On Saturday, March 21, President Goodluck Jonathan and his campaign team flew out of Abuja in two aircrafts for another round of vote solicitation in Kano and neighbouring Katsina ahead of the March 28 national elections.
Four hours before the President left his home at the Presidential villa that Saturday, over 200 police officers and about a hundred soldiers were withdrawn from their beats around the nation’s capital and made to line the about 40 kilometres route to the Nnamdi Azikiwe International Airport, some standing with their rifles on their shoulders, some sitting on pavements, stones and bare ground and others snoring away in patrol cars.
The police wouldn’t say how many officers are deployed daily to patrol and secure Abuja, but residents believe the nation’s capital is under-policed, with some saying they have never seen a police officer patrol their areas.
Yet, that Saturday, hundreds of officers, who could have patrolled streets to check crimes were mandated to line Mr. Jonathan’s route for hours, a practice security experts believe routinely compromises the capital’s security and exposes residents to robbery, abductions, rape, assaults and other criminal acts.
A team of PREMIUM TIMES reporters, who monitored the president’s airport shuttle that Saturday, found that nearly all the patrol vehicles attached to the city’s police divisions and major intersections in the capital were withdrawn and used in transporting officers to locations along the major expressway from the State House to the presidential wing of the airport.
The team counted at least 40 police patrol vehicles parked along the expressway from the Bolingo Hotel junction up to the Presidential wing entrance of the Airport.
Each vehicle had at least five well armed police officers.
That was aside the numerous other police officers stationed along the route, without vehicles by their side.
The team’s conservative estimate suggested that at least 200 police officers were withdrawn from the city centre to guard the expressway that day.
Presidency insiders say that practice is routine, and that there is no plan to review it.
Apart from the policemen, the reporters also saw troops from the Guard Brigade in some strategic locations along the route, especially by the several suburb localities.
“We saw at least one armoured personnel carrier with some soldiers near the intersection leading to Kuje Area Council before the Airport gate,” one reporter said.

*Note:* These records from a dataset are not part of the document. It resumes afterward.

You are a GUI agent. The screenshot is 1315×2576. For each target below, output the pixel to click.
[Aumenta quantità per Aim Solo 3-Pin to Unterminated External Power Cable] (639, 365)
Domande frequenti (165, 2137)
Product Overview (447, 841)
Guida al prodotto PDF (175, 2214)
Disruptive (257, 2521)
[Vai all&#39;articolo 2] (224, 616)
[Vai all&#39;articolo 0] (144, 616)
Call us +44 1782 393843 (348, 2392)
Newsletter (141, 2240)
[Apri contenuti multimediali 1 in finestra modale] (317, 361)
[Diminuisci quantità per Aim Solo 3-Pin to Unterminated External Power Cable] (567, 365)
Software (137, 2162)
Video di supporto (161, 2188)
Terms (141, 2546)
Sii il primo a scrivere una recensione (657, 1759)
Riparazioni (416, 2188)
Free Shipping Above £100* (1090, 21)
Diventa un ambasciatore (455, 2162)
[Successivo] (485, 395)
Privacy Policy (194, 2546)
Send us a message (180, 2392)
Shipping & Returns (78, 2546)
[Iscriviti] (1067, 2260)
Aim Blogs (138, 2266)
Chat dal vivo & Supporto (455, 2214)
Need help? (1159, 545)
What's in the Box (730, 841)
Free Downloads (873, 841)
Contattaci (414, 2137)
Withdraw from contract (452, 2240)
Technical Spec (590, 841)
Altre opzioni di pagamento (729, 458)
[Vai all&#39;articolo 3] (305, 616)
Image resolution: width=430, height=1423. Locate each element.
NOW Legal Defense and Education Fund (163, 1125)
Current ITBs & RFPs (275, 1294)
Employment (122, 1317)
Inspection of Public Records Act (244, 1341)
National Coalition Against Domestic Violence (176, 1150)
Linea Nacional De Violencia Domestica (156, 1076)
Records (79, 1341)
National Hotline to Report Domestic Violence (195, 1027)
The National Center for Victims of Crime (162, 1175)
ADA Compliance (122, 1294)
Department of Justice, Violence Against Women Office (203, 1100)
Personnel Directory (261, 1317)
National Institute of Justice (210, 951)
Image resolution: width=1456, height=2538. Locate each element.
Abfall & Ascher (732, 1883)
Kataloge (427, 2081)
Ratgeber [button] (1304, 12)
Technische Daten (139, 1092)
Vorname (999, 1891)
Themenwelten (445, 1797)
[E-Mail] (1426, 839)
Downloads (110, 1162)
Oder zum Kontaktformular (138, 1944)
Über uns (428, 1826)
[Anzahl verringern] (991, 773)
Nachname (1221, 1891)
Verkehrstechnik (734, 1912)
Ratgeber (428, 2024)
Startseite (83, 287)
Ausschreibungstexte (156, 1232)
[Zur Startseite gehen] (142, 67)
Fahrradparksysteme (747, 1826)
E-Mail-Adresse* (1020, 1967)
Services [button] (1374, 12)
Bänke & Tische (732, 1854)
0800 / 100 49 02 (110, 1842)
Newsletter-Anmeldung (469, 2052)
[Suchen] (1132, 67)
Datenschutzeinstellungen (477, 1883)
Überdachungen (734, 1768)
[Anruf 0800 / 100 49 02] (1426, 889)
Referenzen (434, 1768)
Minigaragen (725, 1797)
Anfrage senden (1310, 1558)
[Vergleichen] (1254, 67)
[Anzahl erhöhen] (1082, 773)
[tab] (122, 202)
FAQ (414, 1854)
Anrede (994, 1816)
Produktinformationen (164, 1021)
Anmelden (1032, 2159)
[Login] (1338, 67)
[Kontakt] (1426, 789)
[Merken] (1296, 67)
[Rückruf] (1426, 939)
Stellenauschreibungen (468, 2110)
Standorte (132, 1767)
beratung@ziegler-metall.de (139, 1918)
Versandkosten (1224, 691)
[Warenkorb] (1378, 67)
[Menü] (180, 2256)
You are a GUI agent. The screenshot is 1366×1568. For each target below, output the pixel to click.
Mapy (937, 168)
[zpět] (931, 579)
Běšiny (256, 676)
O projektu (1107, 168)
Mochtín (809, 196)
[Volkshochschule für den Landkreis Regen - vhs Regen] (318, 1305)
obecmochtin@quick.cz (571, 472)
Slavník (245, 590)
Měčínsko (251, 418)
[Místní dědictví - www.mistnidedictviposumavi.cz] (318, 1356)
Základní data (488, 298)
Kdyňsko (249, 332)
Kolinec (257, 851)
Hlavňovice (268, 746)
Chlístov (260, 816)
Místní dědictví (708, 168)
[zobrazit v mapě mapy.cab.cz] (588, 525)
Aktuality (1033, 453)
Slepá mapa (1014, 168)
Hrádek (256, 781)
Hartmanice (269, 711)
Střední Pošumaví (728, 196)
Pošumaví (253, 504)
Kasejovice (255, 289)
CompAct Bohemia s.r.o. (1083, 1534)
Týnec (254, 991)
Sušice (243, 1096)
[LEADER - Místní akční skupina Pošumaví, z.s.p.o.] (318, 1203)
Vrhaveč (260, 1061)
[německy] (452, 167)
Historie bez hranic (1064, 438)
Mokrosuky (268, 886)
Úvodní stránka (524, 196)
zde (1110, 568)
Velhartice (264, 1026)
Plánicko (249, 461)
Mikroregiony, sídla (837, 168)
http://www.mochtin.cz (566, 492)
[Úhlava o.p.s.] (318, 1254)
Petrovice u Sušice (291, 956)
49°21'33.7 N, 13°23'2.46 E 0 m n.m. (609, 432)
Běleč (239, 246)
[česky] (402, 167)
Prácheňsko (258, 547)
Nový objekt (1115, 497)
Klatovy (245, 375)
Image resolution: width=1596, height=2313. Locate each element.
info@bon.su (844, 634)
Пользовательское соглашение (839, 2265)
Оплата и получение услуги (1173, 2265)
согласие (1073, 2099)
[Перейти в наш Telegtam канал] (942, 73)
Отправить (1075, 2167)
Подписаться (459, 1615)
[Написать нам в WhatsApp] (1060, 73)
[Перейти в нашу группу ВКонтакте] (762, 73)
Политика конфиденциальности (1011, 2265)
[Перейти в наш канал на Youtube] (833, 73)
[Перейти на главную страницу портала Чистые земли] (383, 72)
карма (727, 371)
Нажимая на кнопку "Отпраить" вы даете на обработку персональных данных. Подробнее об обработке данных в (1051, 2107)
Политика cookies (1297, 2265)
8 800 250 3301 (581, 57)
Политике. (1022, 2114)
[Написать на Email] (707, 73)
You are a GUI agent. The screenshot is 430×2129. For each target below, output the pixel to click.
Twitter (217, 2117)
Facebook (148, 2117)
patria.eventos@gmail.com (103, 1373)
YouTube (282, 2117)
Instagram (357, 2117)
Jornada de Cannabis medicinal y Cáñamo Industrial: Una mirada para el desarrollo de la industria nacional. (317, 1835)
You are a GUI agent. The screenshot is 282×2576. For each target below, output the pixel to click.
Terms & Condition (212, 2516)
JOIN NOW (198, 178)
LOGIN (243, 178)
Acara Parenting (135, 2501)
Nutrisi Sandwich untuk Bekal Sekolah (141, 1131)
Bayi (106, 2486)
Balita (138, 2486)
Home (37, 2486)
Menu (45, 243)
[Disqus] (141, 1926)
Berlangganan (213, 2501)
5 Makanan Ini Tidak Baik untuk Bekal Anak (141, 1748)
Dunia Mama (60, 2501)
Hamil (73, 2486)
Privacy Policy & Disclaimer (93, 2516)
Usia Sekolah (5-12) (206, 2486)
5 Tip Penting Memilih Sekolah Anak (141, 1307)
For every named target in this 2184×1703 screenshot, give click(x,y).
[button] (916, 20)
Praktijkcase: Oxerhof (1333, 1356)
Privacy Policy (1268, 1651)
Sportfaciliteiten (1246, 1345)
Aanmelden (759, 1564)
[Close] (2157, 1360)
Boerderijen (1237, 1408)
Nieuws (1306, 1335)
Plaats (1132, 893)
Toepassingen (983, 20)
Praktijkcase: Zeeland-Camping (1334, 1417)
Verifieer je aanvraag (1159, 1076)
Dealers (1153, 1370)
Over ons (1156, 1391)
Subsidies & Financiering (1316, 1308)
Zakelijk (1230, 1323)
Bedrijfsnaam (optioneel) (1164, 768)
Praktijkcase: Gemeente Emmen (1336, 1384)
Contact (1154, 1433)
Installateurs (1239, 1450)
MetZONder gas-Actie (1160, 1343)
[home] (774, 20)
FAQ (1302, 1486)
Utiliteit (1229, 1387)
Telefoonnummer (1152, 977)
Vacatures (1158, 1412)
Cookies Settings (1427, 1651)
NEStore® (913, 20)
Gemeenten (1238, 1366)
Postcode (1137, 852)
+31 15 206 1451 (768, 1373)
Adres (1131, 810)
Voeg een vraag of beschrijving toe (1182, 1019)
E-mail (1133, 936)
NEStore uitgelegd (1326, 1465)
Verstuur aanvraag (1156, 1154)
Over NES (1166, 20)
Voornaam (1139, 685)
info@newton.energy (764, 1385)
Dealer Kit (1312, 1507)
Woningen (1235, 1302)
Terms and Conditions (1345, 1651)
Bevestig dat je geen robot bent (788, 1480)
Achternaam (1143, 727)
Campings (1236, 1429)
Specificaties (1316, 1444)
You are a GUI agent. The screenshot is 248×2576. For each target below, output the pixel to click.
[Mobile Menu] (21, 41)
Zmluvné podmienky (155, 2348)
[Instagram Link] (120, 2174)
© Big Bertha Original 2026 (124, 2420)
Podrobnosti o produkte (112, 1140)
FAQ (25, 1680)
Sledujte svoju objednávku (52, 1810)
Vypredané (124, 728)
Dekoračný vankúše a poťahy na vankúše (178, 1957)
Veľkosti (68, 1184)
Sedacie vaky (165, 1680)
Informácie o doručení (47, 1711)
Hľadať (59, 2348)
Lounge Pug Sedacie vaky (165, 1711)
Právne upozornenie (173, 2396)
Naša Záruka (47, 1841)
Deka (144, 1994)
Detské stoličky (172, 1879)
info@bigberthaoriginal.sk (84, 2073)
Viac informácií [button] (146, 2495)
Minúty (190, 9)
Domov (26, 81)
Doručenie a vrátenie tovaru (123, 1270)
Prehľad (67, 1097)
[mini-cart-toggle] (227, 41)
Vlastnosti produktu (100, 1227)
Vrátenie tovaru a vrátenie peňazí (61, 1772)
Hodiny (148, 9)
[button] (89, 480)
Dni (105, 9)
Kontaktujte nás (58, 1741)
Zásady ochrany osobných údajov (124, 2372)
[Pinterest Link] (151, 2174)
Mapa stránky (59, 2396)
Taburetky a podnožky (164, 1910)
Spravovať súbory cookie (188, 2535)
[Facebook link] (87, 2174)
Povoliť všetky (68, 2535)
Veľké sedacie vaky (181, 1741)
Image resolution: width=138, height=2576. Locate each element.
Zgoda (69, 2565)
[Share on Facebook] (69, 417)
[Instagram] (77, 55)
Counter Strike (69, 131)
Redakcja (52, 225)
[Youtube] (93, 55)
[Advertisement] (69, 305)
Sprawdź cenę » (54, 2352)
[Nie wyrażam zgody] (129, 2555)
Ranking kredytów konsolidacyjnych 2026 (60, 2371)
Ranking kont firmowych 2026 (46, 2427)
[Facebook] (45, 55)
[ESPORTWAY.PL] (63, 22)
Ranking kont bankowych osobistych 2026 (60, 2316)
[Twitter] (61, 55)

Analysts believe it costs Nigeria several millions of naira whenever the President shuttles to airports.
The numerous vehicles lining the expressway and the ones on the president’s convoy would have to be fueled, while the police officers on guard duty along the route are paid allowances,” a security official familiar with the working of the presidential villa told PREMIUM TIMES. “Presidential movements are expensive and that is one thing Nigerians must learn to live with.”
A resident of one pf the estates along the Abuja Airport expressway, Emmanuel Ogala, said the security official deployed to guard the president’s routes at times molest innocent civilians.
“The roads are closed for like 30 minutes before the President passes, God help you if you have an emergency and the president is traveling,” he said.
Between the President’s travels and compromised security
Governor Babatunde Fashola of Lagos recently blamed the president when armed robbers attacked residents of Lekki Peninsula on March 12, killing six.
Mr. Fashola said police officers who would have helped in repelling the bank robbery were deployed to protect Mr. Jonathan when he visited the state that day, an argument the presidency described as unintelligent and irresponsible.
“Perhaps what would be would have been, but it’s sad to see all our security personnel, all our security vehicles deployed to protect one man,” said Mr. Fashola, who spoke at an event, An Evening with Buhari and Osinbajo, in Lagos.
“All the vehicles we bought for the police were stationed to receive the President in Lagos. Those policemen have children and tonight their mothers will have to explain to them why daddy is not coming home.”
The presidency however described Mr. Fashola’s statement as “grossly and utterly irresponsible.”
“We expect that a man of his status, who is the Governor of a state should speak more responsibly,” the presidency said in the statement.
“It doesn’t make any sense whatsoever that the entire police formation in a state would be deployed to protect the president of Nigeria.
“The visit of the President (to) any part of the country does not necessitate the depletion of the police force active in that particular state or its environment.”